A brief history of Alsace until 1940

The early days

Alsace is a rich farming area along an incomparable line of communication, the Rhine river. The climate is not extreme in any way and the fertile plain is lined with forests rich in game. Therefore it is natural that Alsace has always been attractive to nomads and farmers, settlers and noblemen.

Alsace found itself in the midst of action already in Roman times. At that time, the region was on the border between the Roman Empire and the Germanic areas, called Prima Germania. .

Close to Year 0, Emperor Augustus decided to build a city on an ancient Celtic settlement. Is was named Argentoratum, later Strateburghi. Today we know it as Strasbourg, interpreted as "the town were the roads cross". The town had a strategic position Germania superior and was the place were the roads and rivers met.

As usual, the roman legions needed wine. Soon enough, it was discovered that the sun-drenched hillsides could give great wines. Already in the 3rd century, the forests were cleared and large scale wine growing was initiated.

The Alemanni

The Alemanni was a germanic people that entered history in the 3rd, century. At that time they lived in Franconia.

In 357 A.D., the fought the Romans at Argentoratum.
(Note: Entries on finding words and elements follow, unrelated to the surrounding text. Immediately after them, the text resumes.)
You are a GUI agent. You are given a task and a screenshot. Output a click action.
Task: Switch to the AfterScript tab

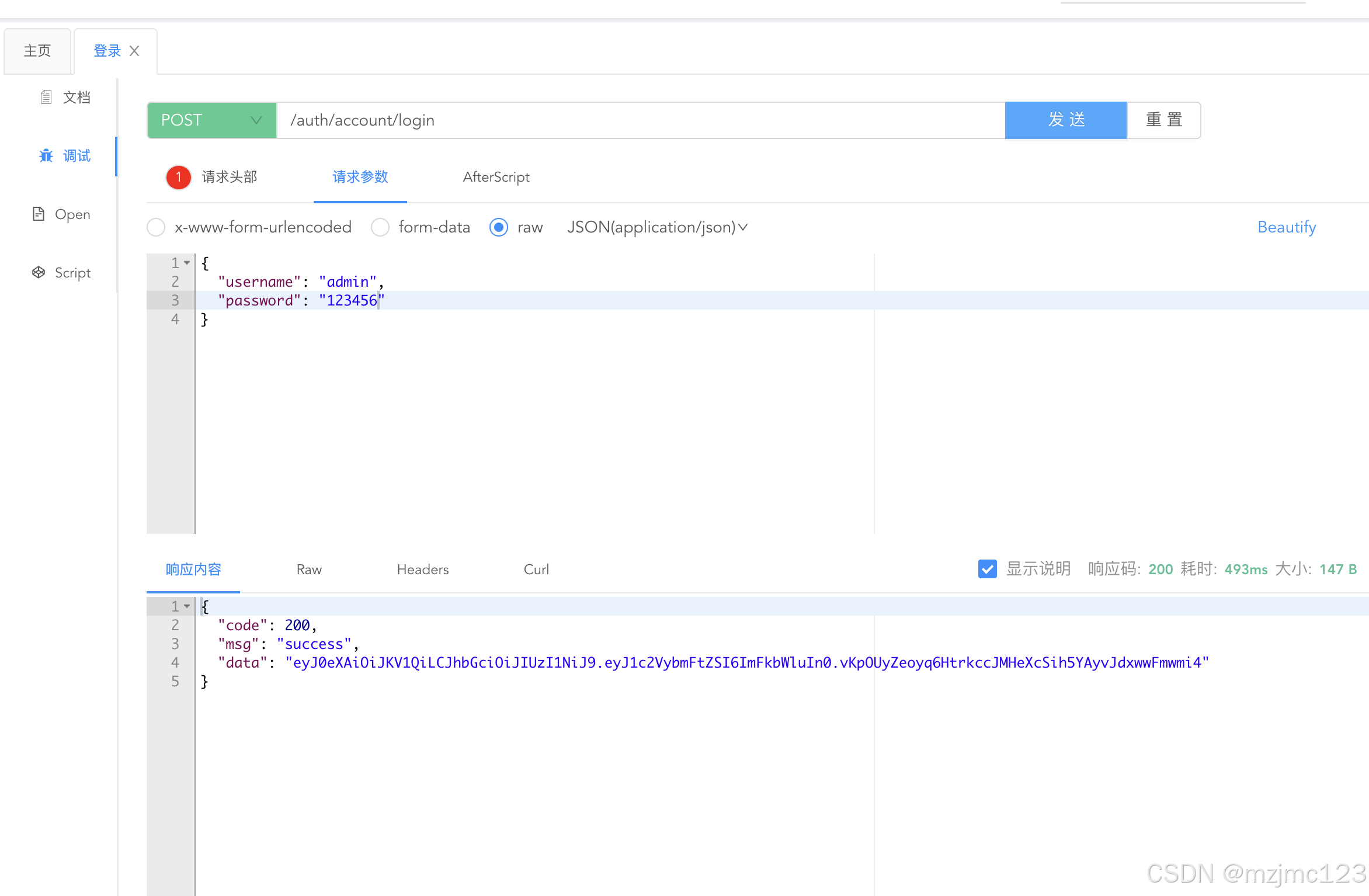click(496, 177)
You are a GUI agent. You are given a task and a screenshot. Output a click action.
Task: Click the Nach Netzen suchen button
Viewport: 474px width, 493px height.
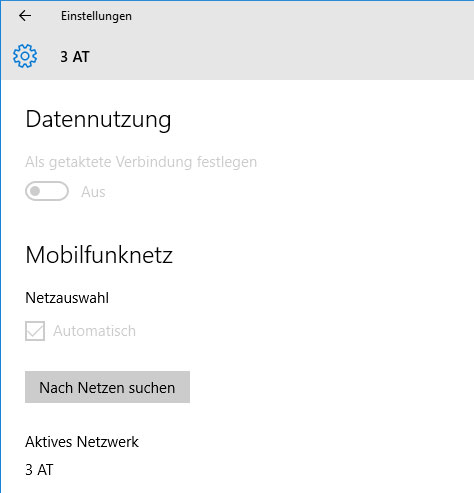107,387
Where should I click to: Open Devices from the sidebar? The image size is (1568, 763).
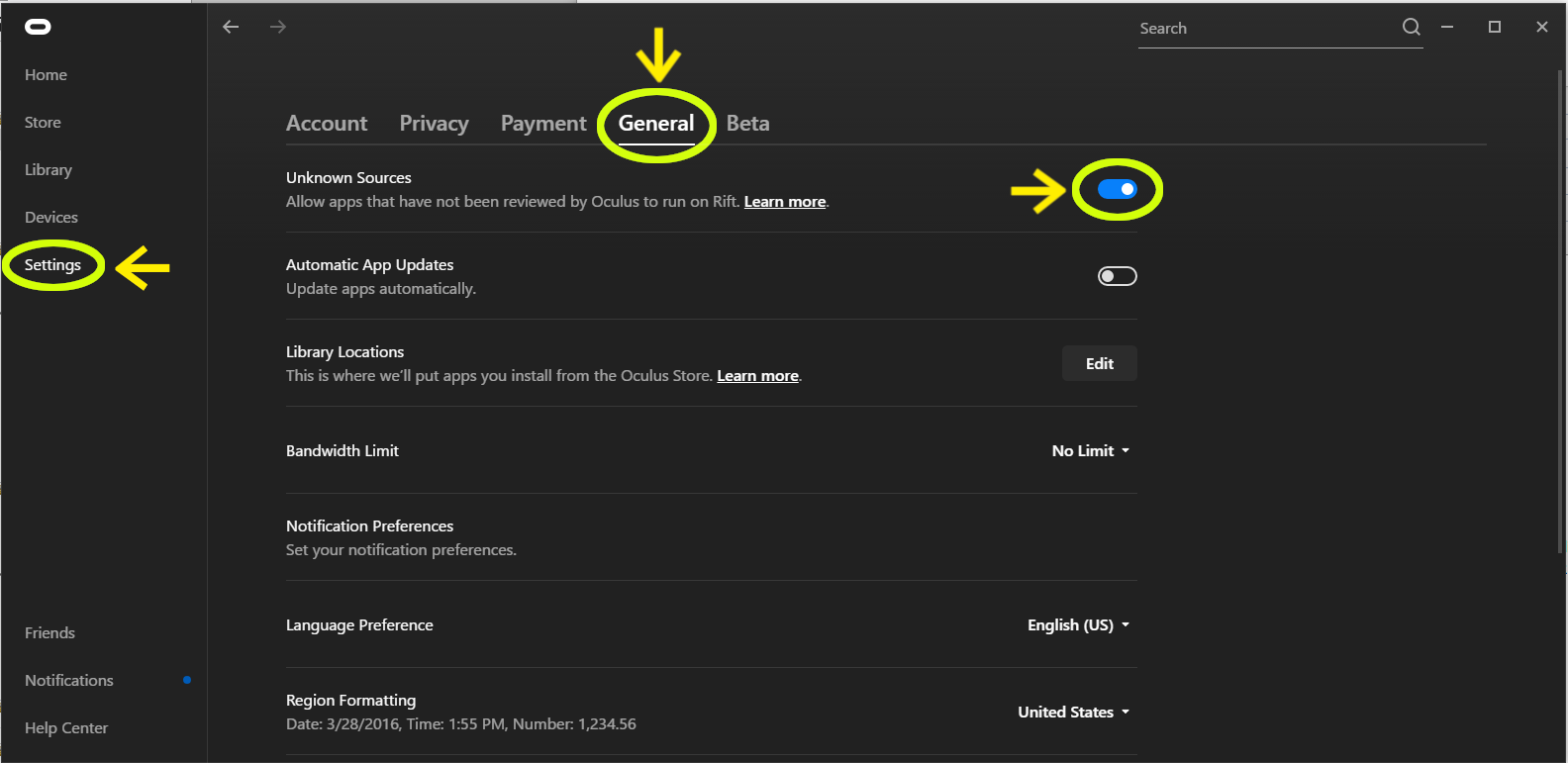coord(51,217)
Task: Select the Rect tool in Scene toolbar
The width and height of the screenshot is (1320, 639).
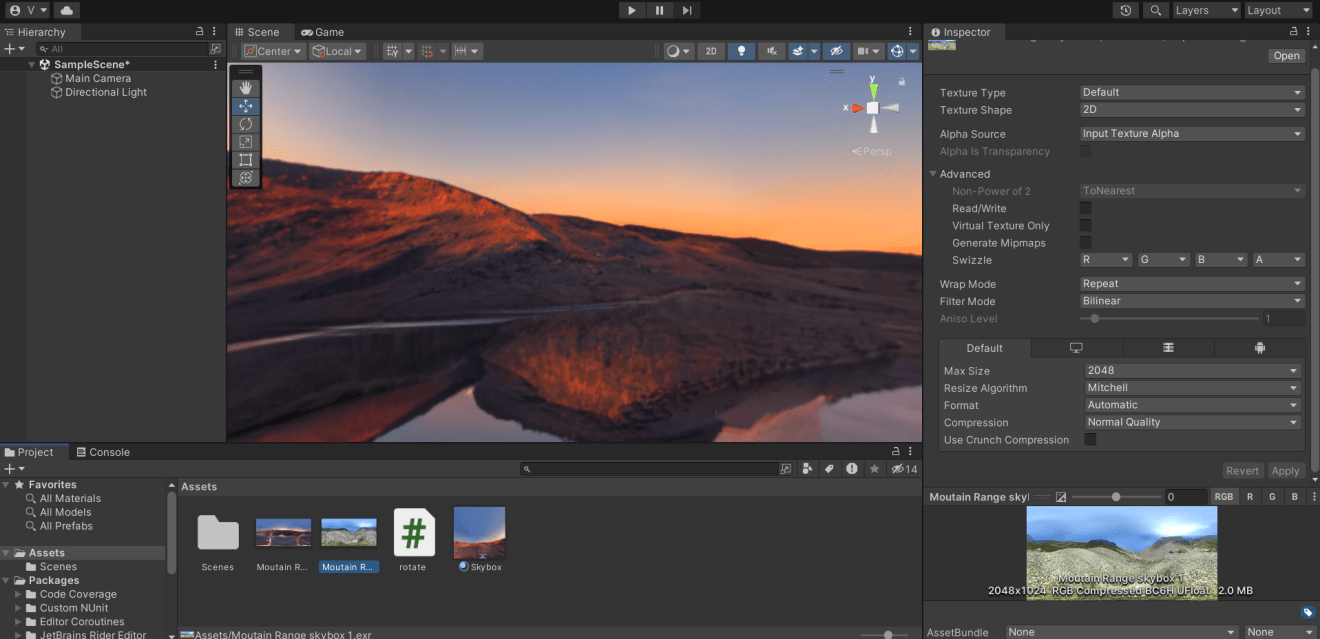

The invaders lost Kulianos Apostat, and their king Chonodomarius was imprisoned. But already ten years later, the Alemanni crossed the Rhine on the ice in such largest numbers that Argentoratum fell. The Roman Empire, beginning to dissolve, could not recapture the town. In the beginning of the 5th century, the Alemanni were well established in Alsace and a large part of what we know as Switzerland.

At the end of the 5th century, the Alemanni had lost their power and disappeared into the darkness of history. However, the language of the Alemanni still exists as the High-German local language, Alemannic, of Alsace. This old form of "German" is very similar to the some ancient Swiss dialects.

The Francs

Alsace was invaded by the Francs in 496 A.D. Under the Merovingian superiority, the population was gradually Christianized.

As a consequence of treaty of Versaille of 843 A.D., the empire created by Charles the Great was split into three parts. The western part eventually became France, while the eastern part was the basis for the German-Roman empire. The central part included what we now now as the Netherlands, Belgium, Luxenbourg, Nordrhein-Westphalen, Alsace and Lorraine.

During this period, the church grew in strength. Several monasteries were founded, among the one in Turckheim 742 A.D. and in Andlau in 880 A.D. As usual, winegrowing expanded and improved close to the monasteries.

The region became part of Eastern Francia in 921 A.D..

The middle ages

There still many signs of the activities during the Middle ages. Castle ruins provide evidence of an unstable period. Some can still be seen, such as the ones overlooking Husseren-les-Chateaux. During the 13th and the 14th centuries, Colmar was fortified and the wine trade was intense. A major part of the wine was shipped to the Netherlands. The volume shipped from Colmar alone was 100 000 hl, which is an impressive 40% of total amount produced today.